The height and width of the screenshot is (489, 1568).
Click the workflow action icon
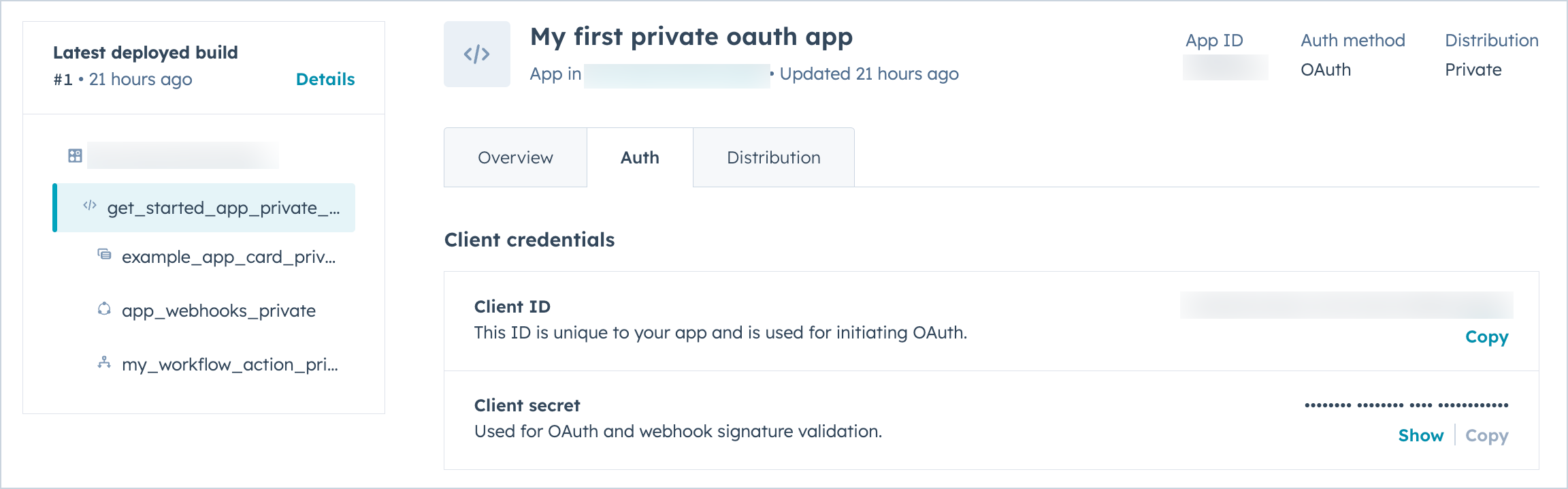[x=104, y=363]
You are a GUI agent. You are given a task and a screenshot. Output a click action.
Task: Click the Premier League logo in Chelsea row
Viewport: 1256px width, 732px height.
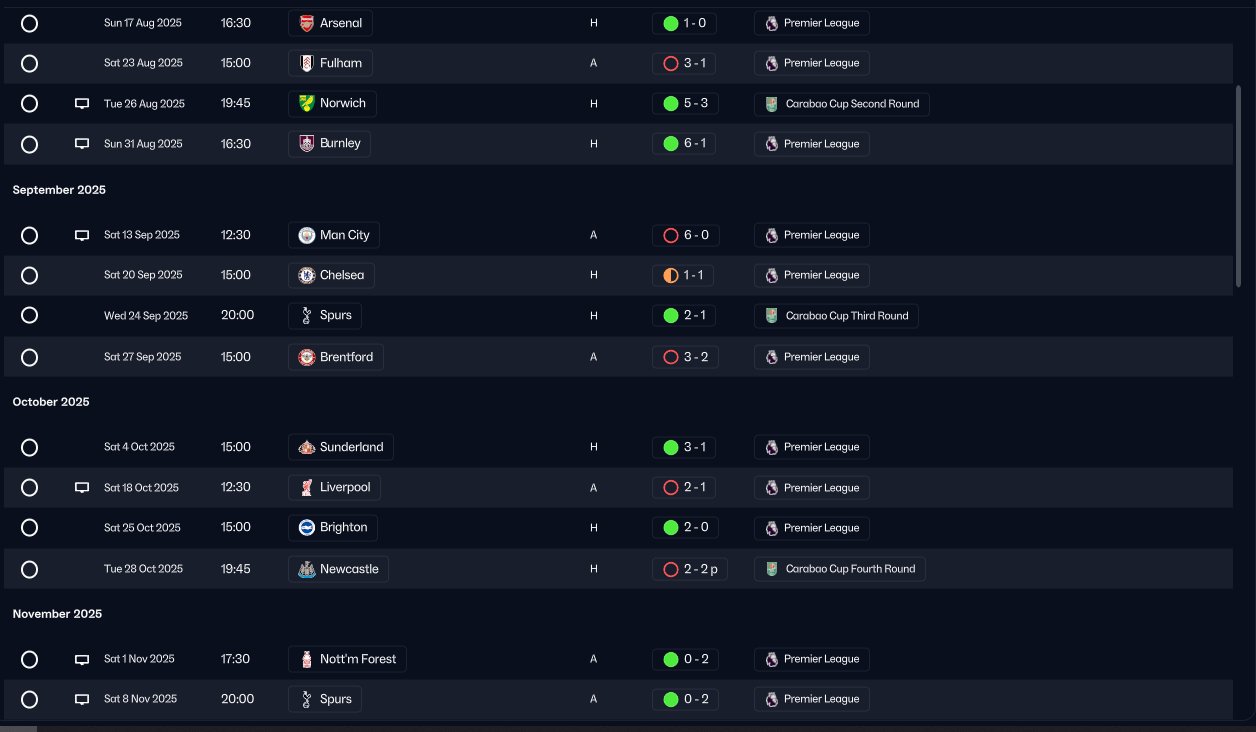coord(771,275)
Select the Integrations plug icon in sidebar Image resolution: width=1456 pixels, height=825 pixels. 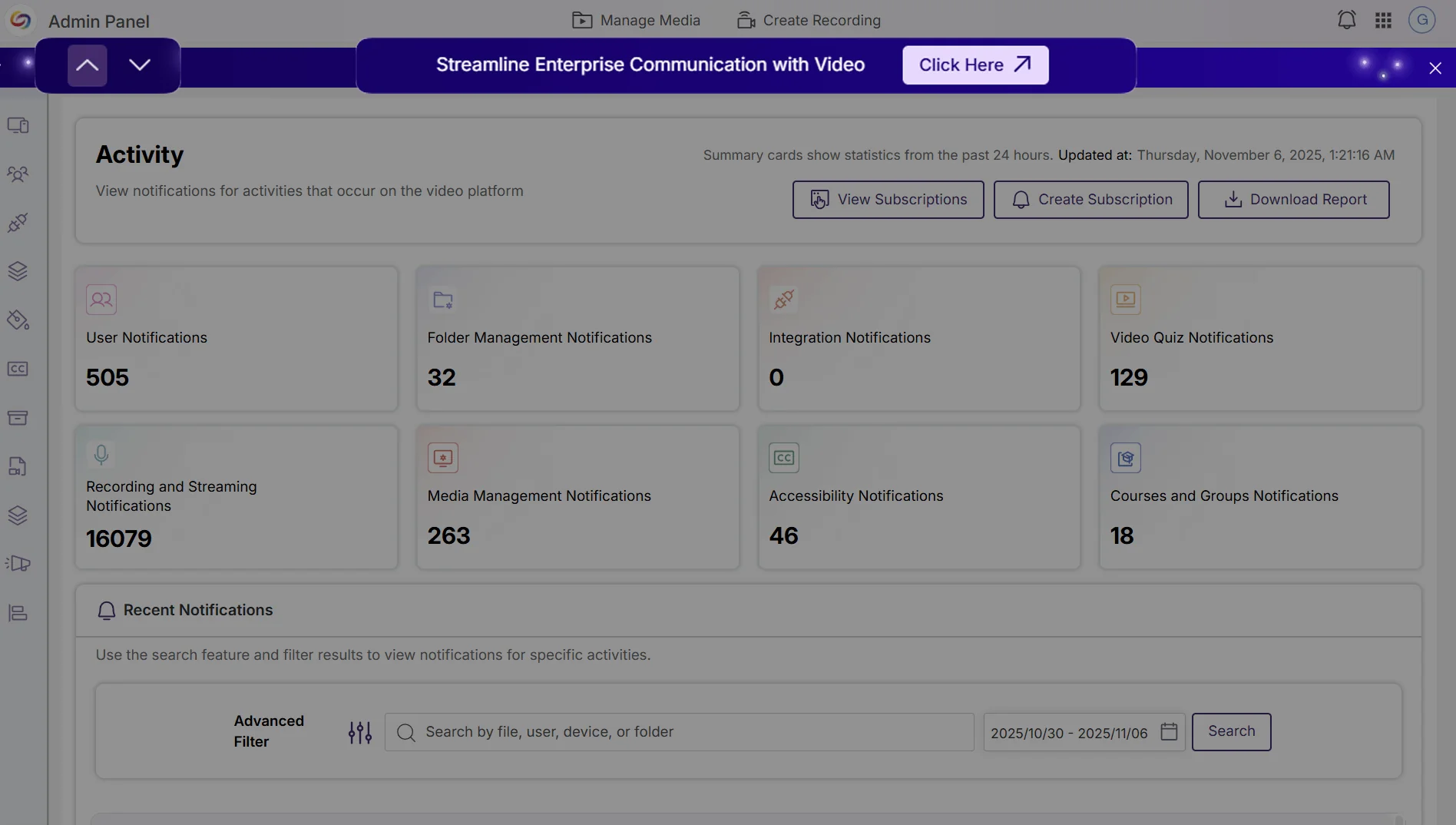tap(18, 223)
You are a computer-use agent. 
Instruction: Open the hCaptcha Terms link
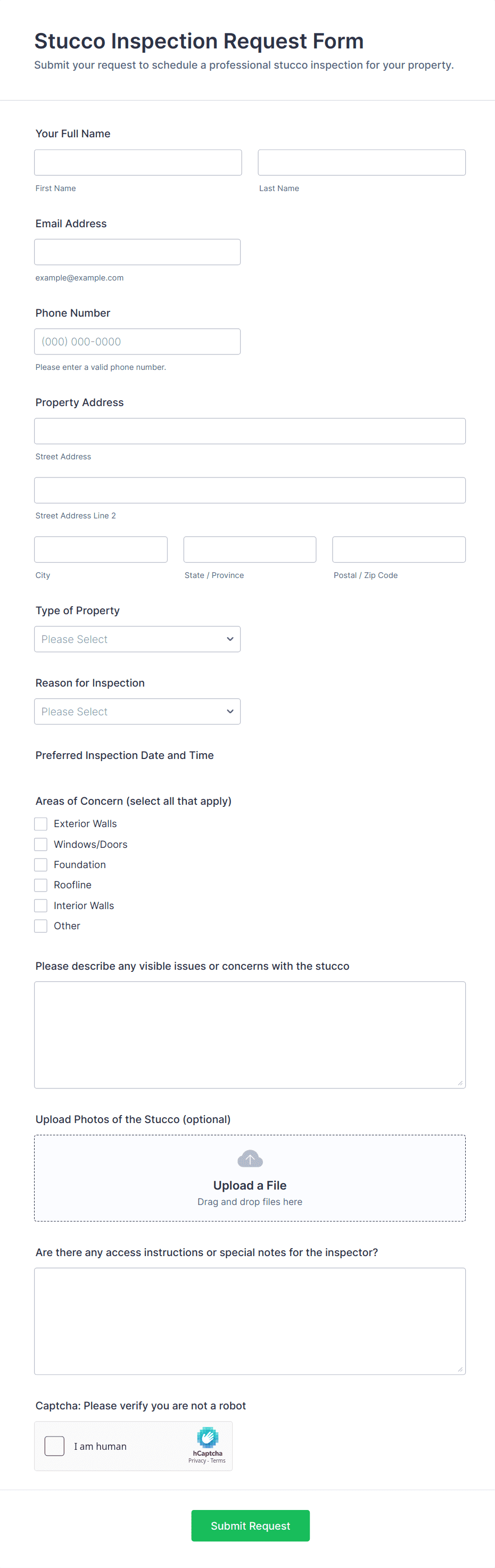(x=218, y=1461)
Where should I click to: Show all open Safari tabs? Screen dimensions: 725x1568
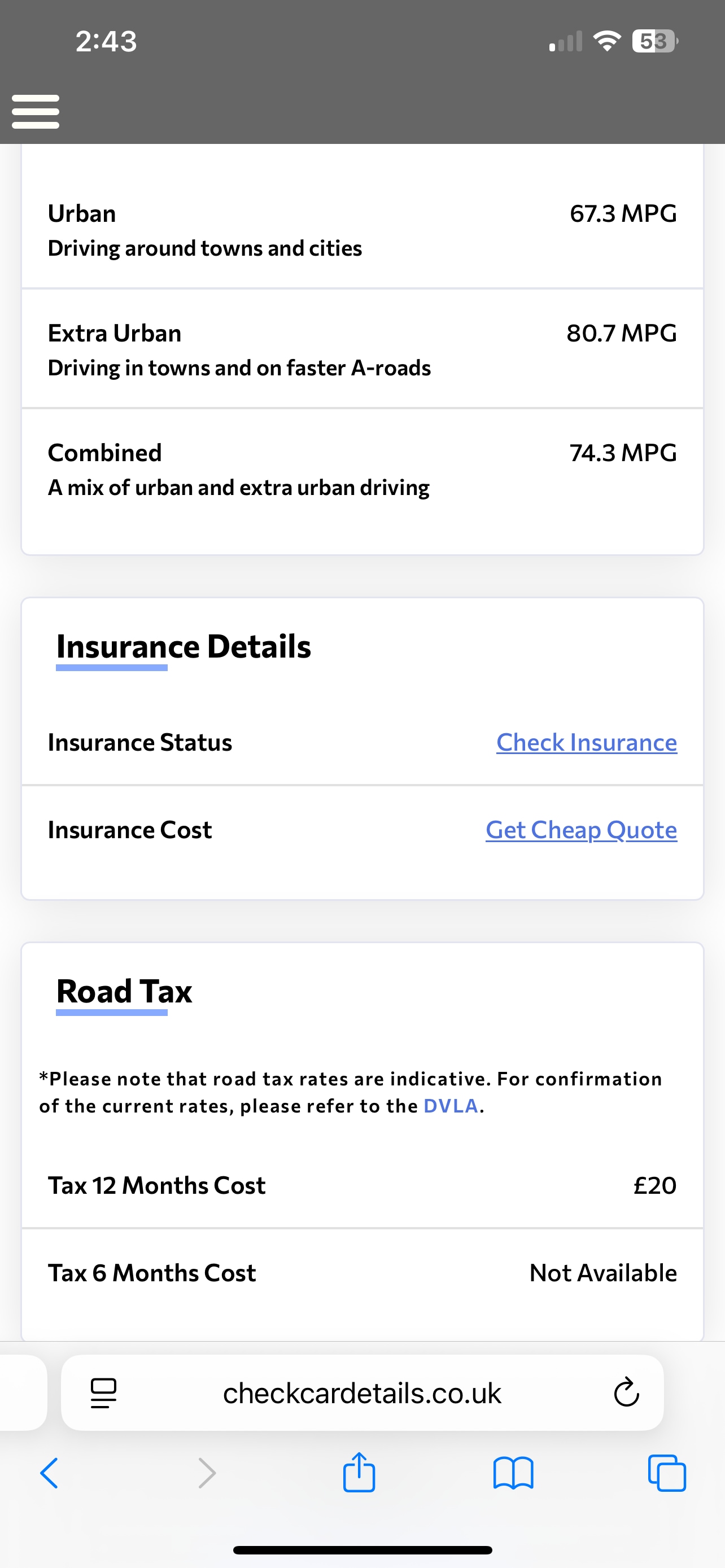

=======

◆ **Written exercise**:
Rewrite the rows starting at the line that contains "You are a computer-use agent." and ending at the end of the rows, with "Safari" replaced by "Chrome" and everything else unchanged. Omit the pictures from your output.

◆ **Answer for this exercise**:
You are a computer-use agent. 
Instruction: Open the hCaptcha Terms link
(x=218, y=1461)
Where should I click to: Show all open Chrome tabs? Screen dimensions: 725x1568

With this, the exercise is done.